Hatchery International

News & Views
Sakhalin, Russia is getting a new hatchery

Russian company Salmo Plus has started building a new hatchery to produce Siberian salmon (Oncorhynchus keta) fry, the company said in a statement. With the overall investment cost of Rub380 million (US$6 million), the hatchery will be producing 73 million fry per year beginning in 2020.

March 20, 2019  By Vladislav Vorotnikov


Sakhalin has seen the volume of salmon production reducing in the past few years. Russian company Salmo Plus has started building a new hatchery

The fish will be released in the local waters to be caught several years after, said Stanislav Fyodorov, general director of Salmo Plus.

Under the common approach investors establish a complete reproduction cycle at a hatchery of that kind, which means that all production stages from egg incubation up to release of the fry to the water are taking place within one production unit, according to Fyodorov. Salmo Plus will transfer fry almost immediately after hatching to “the breeding ground” – the artificial reservoirs near the spawning rivers.

This approach reduces the investments necessary to build a hatchery and also takes down the production costs, Fyodorov estimated.

“We expect to release the fish Siberian salmon into the local waters in 2020. The full-grown fish will return only in 2023. This means that the company will have to operate with almost zero revenue for several years. The residency in the Vladivostok free port, with tax and other preferences associated with it, will help the company to endure in this most complicated period of its development,” Fyodorov said.

Advertisement

The residency in the Vladivostok free port is an operational regime that the local government in the Russian Far East grant to some investors whose projects are considered to be important for the local economy. This regime involves numerous tax breaks and several other bonuses.

With 73 million units of fry released to the local rivers, it was estimated that 3,000 tonnes of full-grown fish could return. Giving the current prices for Siberian salmon on the local market, Salmo Plus believes the payback period on the project will be limited to eight years.

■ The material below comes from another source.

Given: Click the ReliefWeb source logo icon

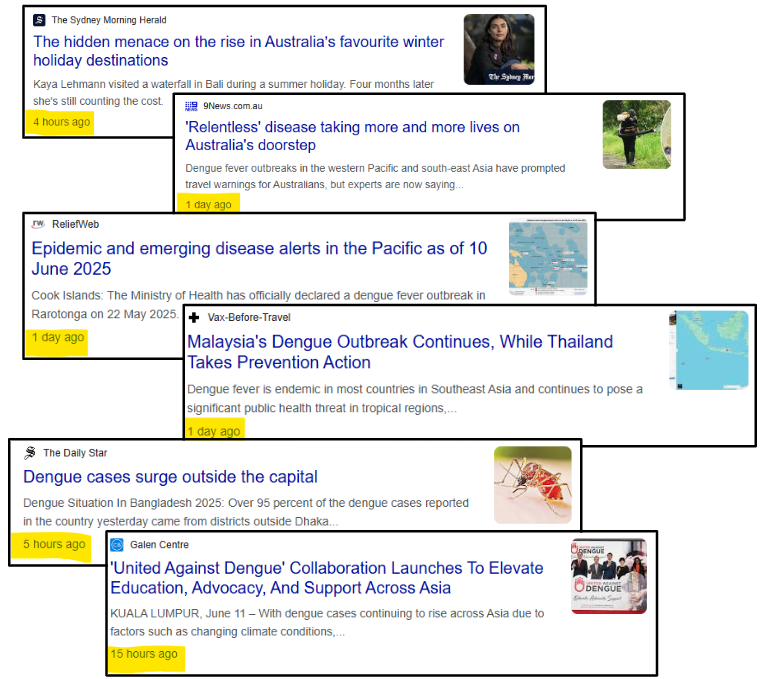Looking at the screenshot, I should 38,224.
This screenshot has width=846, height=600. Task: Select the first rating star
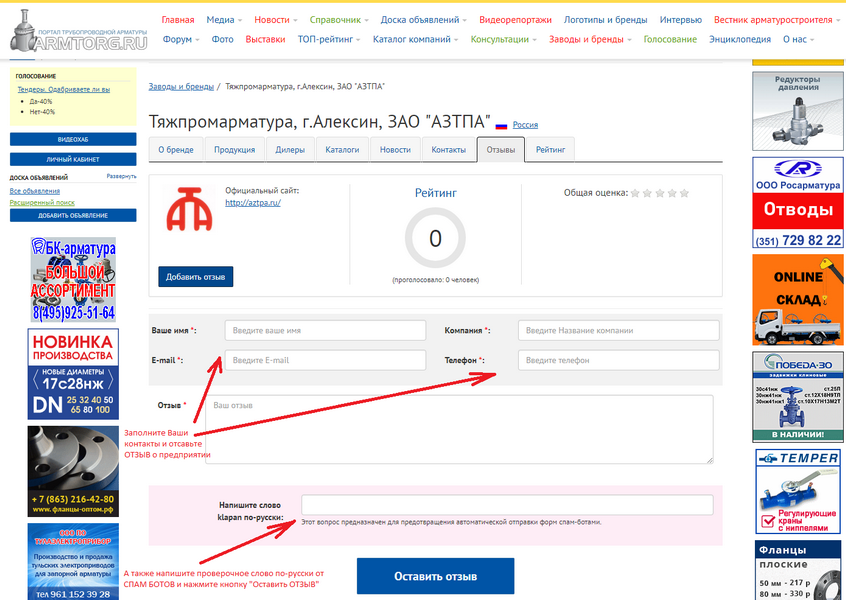coord(635,193)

Alexey Belik, deputy chairman of the Sakhalin Island government, commented that the Siberian salmon produced by Salmo Plus in future could be found all over Russia. Belik continued that the fishing industry is very important for Sakhalin, and its further development requires new projects in the reproduction area.

In 2017, the fisheries of the Sakhalin caught 27,000 tonnes of humpback salmon (Oncorhunchus gorbusha). This was one of the lowest figures in the past few decades. The local scientists repeatedly claim that population of salmon species in the local waters have been constantly falling due to continuous poaching and several other factors.